* [Input for this task]:
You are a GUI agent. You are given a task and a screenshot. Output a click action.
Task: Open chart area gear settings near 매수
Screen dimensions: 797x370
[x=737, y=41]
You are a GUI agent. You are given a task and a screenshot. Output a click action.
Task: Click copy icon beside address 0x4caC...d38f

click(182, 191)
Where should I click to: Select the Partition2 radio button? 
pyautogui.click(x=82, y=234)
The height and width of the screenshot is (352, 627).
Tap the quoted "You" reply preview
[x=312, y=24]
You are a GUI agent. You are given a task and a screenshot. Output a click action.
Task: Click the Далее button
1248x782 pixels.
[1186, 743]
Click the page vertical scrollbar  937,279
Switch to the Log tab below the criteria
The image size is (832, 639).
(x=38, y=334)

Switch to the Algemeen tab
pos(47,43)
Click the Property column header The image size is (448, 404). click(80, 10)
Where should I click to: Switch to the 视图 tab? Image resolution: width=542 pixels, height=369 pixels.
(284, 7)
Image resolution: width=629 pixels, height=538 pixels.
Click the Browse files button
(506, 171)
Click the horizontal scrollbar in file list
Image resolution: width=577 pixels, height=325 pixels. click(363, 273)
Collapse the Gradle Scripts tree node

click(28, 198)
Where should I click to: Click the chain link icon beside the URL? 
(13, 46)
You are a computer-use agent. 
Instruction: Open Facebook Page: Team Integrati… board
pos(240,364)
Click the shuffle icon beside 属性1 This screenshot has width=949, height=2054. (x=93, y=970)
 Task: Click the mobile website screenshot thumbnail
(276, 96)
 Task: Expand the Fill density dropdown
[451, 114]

* [Problem to solve]: Output, exactly and with nothing else, the lines from the line containing "Task: Click the mobile" to the end of the entries.

* [Answer to the problem]:
 Task: Click the mobile website screenshot thumbnail
(276, 96)
 Task: Expand the Fill density dropdown
[451, 114]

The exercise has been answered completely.